Moreover, developers can also leverage the notebook as a debugging tool to easily reproduce the bug data to identify the root cause of data issues. This reduces the time required for production issue investigation and verification during development. After launching the auto-generated notebook features for the Merge Request (MRs) of our spark pipeline project, development speed has increased significantly. The “number of pipeline triggers per MR” decreased by 64% compared to the quarterly average, saving 15.7 hours of execution time for related ML pipelines per MR.

Future Directions

There are still challenges to address, such as the lack of syntax validation for pipeline definitions and the duplicated configurations between pipelines. The advantage of building in-house tools is that we can efficiently improve them by incorporating feedback from our daily use cases.
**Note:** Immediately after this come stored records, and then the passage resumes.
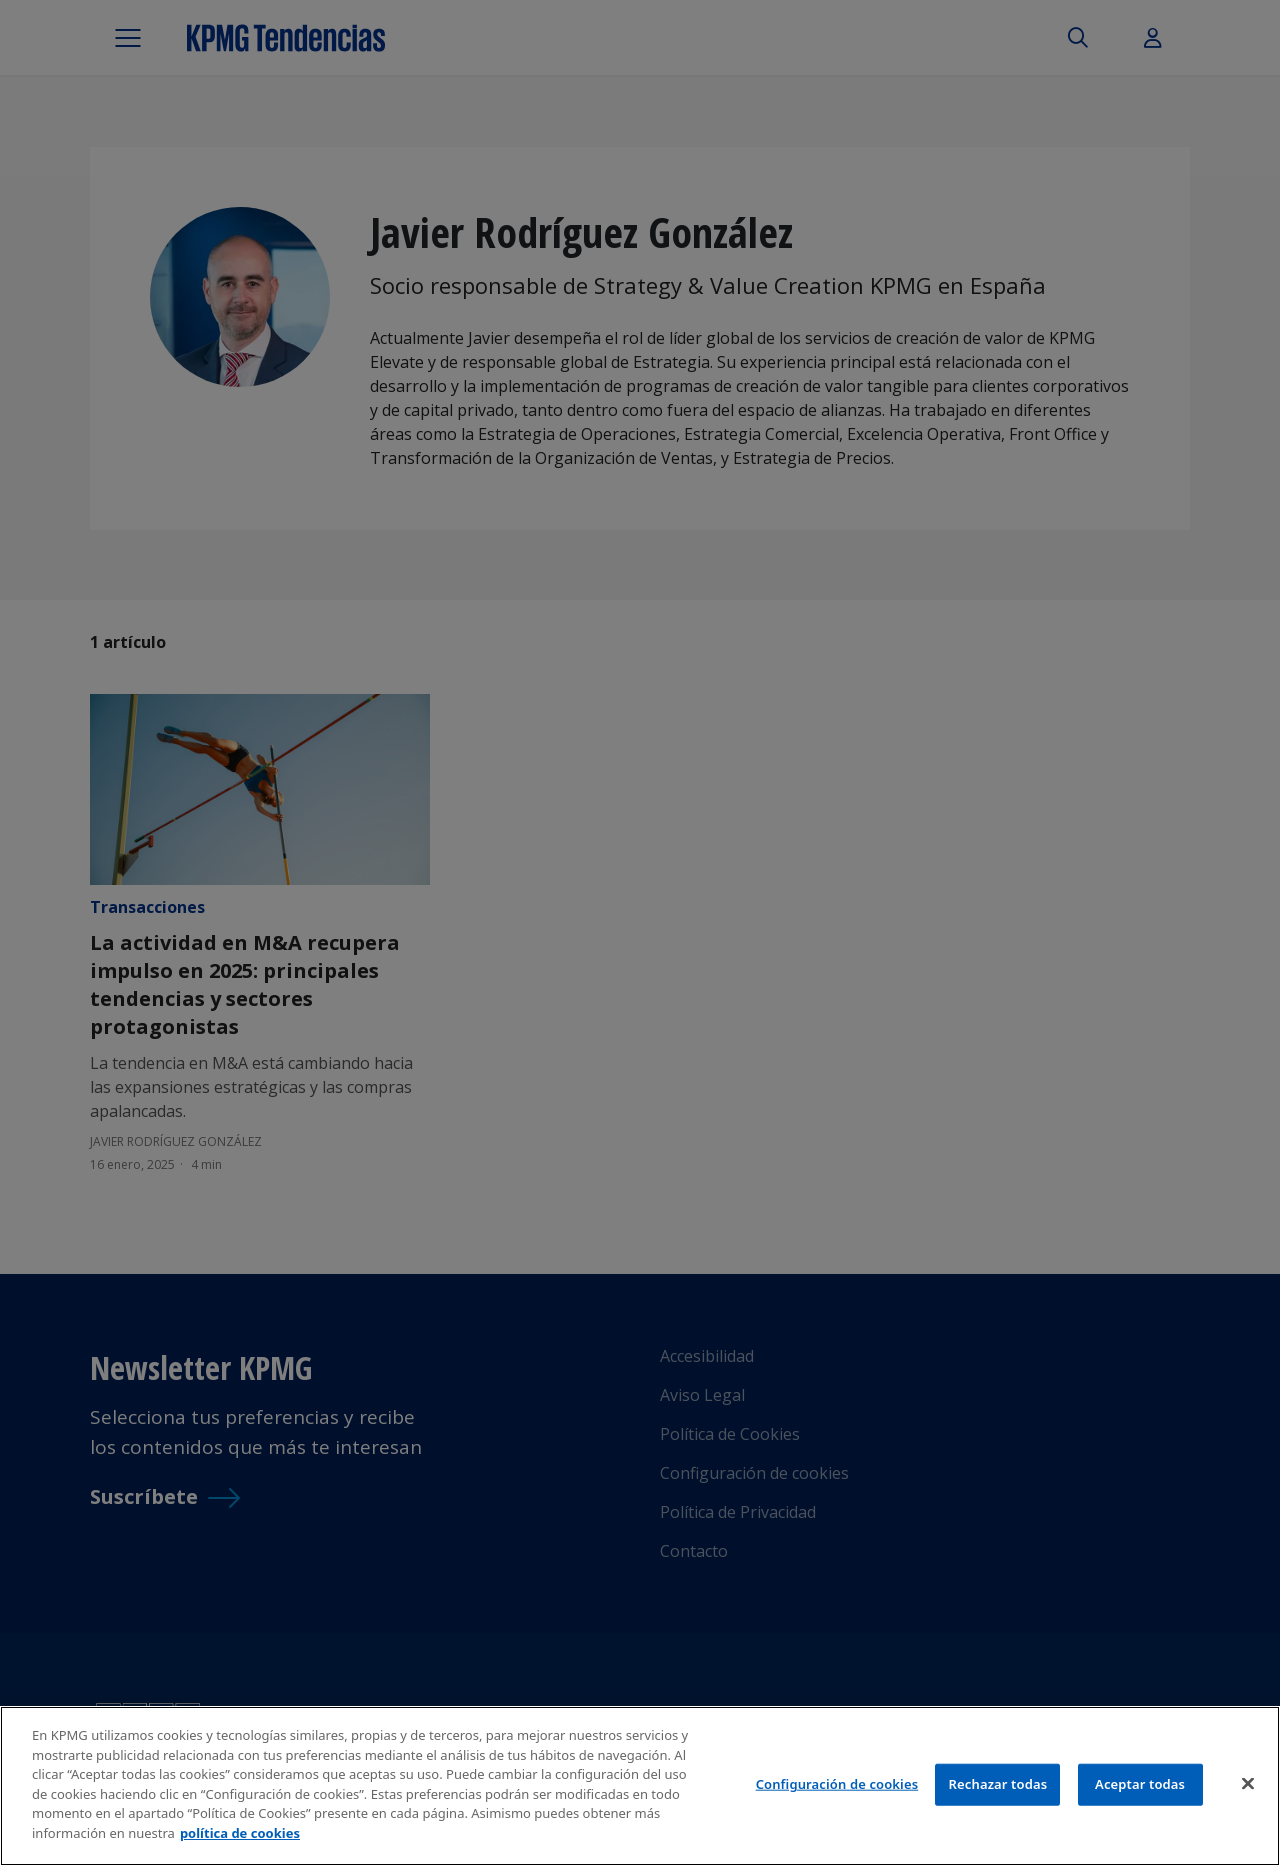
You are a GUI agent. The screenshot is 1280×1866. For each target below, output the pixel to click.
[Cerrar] (1248, 1793)
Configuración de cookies (837, 1793)
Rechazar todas (998, 1793)
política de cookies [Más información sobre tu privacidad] (240, 1842)
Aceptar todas (1140, 1793)
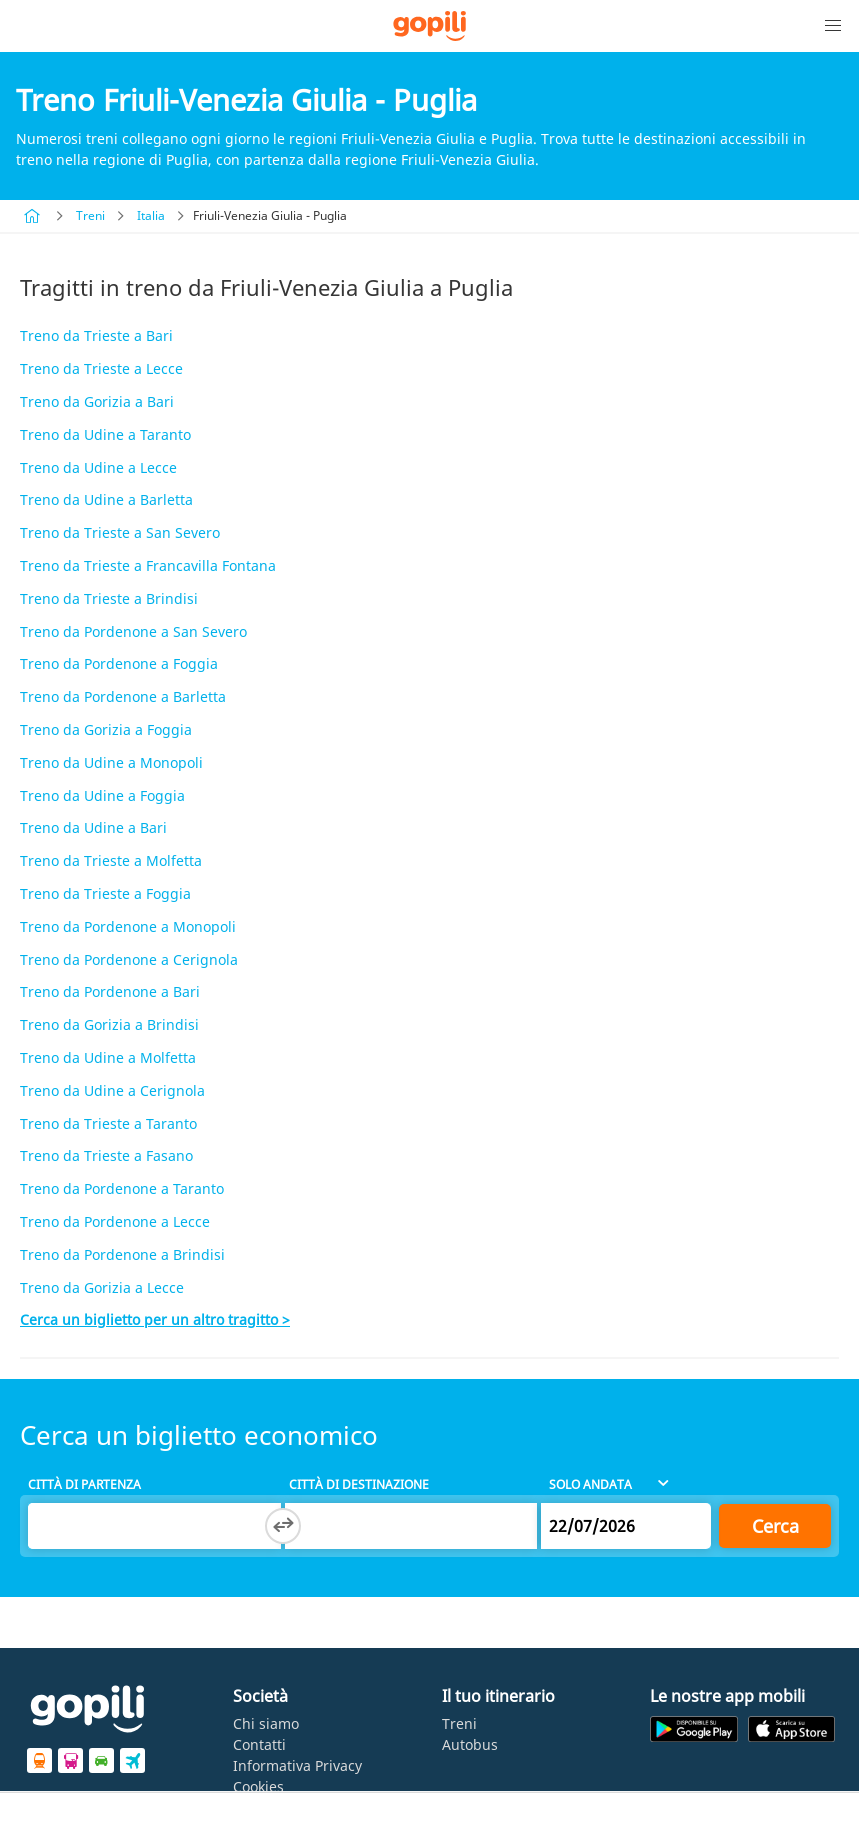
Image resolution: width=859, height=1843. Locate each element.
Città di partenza (84, 1484)
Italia (151, 215)
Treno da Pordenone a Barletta (123, 696)
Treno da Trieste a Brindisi (109, 598)
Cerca (775, 1526)
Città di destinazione (359, 1484)
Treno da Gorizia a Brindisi (109, 1024)
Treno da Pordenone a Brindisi (122, 1254)
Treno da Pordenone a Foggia (119, 663)
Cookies (258, 1786)
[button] (833, 26)
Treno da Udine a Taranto (105, 434)
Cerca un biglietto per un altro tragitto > (155, 1319)
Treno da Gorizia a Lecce (102, 1287)
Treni (90, 215)
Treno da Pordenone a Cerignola (129, 959)
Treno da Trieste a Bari (96, 335)
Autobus (470, 1744)
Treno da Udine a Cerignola (112, 1090)
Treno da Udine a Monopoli (111, 762)
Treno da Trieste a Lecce (101, 368)
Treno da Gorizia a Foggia (106, 729)
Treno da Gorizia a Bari (97, 401)
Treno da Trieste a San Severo (120, 532)
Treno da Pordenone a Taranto (122, 1188)
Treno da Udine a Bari (93, 827)
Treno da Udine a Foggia (102, 795)
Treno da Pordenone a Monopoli (128, 926)
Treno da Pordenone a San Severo (133, 631)
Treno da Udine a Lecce (98, 467)
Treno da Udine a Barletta (106, 499)
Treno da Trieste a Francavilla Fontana (148, 565)
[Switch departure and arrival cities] (283, 1526)
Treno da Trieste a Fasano (106, 1155)
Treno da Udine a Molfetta (108, 1057)
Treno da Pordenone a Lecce (115, 1221)
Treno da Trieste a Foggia (105, 893)
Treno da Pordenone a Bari (110, 991)
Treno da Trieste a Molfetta (111, 860)
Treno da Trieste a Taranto (108, 1123)
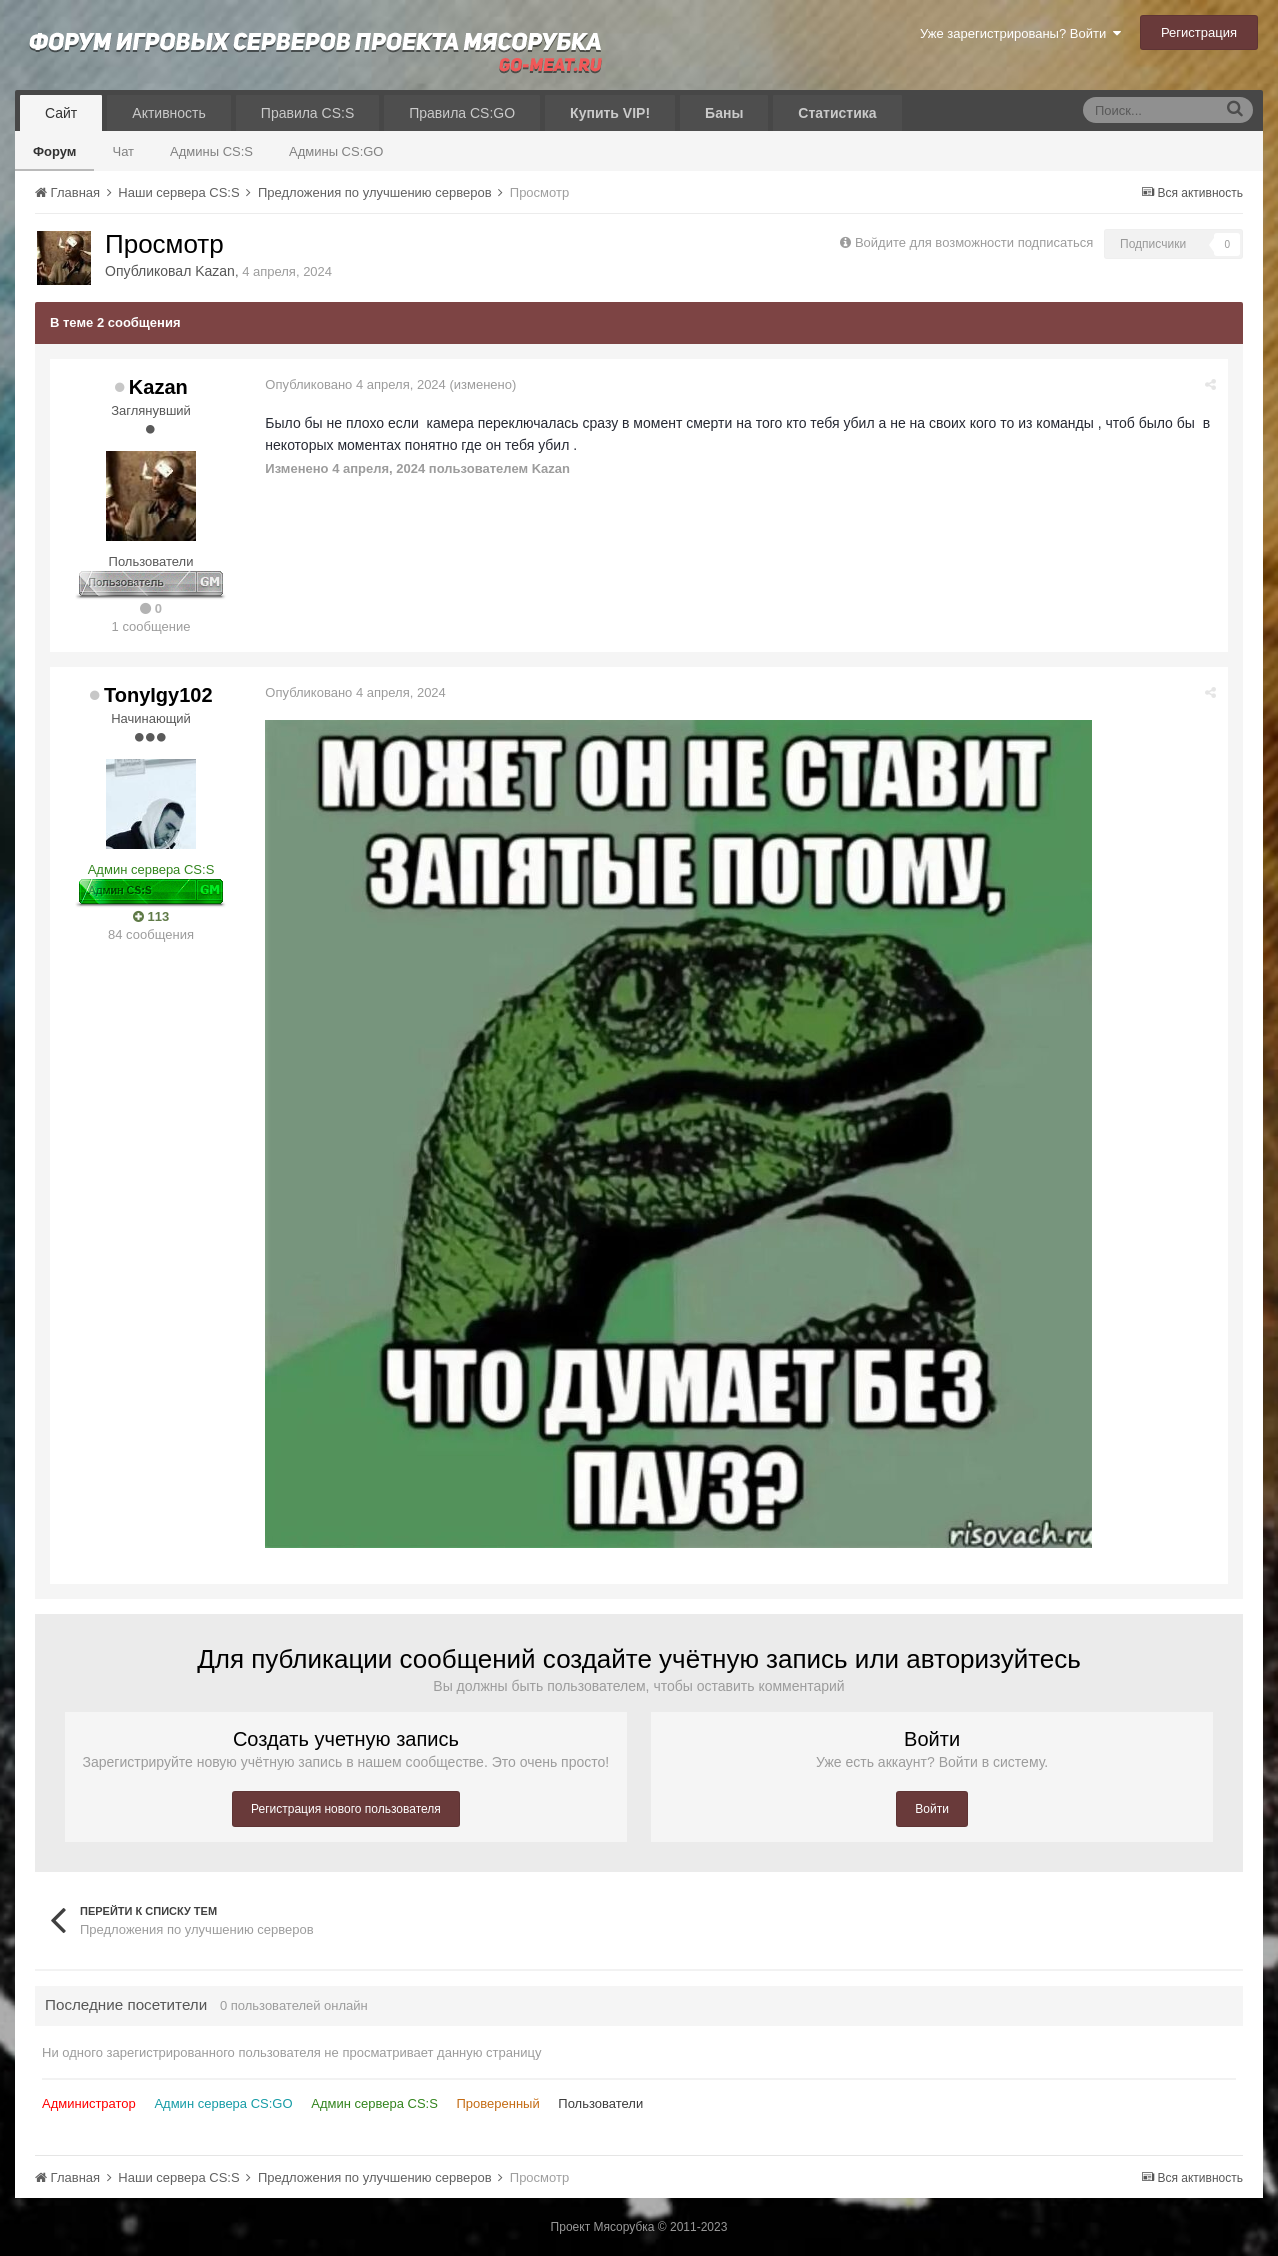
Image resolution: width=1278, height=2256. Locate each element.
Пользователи (600, 2103)
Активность (169, 113)
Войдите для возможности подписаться (974, 242)
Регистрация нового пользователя (346, 1809)
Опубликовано (356, 384)
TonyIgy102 (158, 695)
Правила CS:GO (462, 113)
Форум (54, 151)
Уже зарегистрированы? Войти (1020, 33)
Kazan (215, 271)
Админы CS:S (211, 151)
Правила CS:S (307, 113)
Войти (932, 1809)
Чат (123, 151)
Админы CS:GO (336, 151)
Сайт (61, 113)
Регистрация (1199, 32)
More importantly, we can easily extend their functionalities by integrating other tools (e.g., monitoring and alert systems) from our current data ecosystem.

Conclusion

Accelerating Data/ML research iterations is crucial for enabling companies to make fast, data-driven decisions. In this article, we propose an approach to streamline ML pipeline development by reducing the time required for developing, debugging, and onboarding new team members for Spark pipelines. The Pipeline Converter supports us to build “Low code model pipelines” that reduces the development efforts by modularizing the reusable pipeline components and using configuration as proxy to compose the pipeline.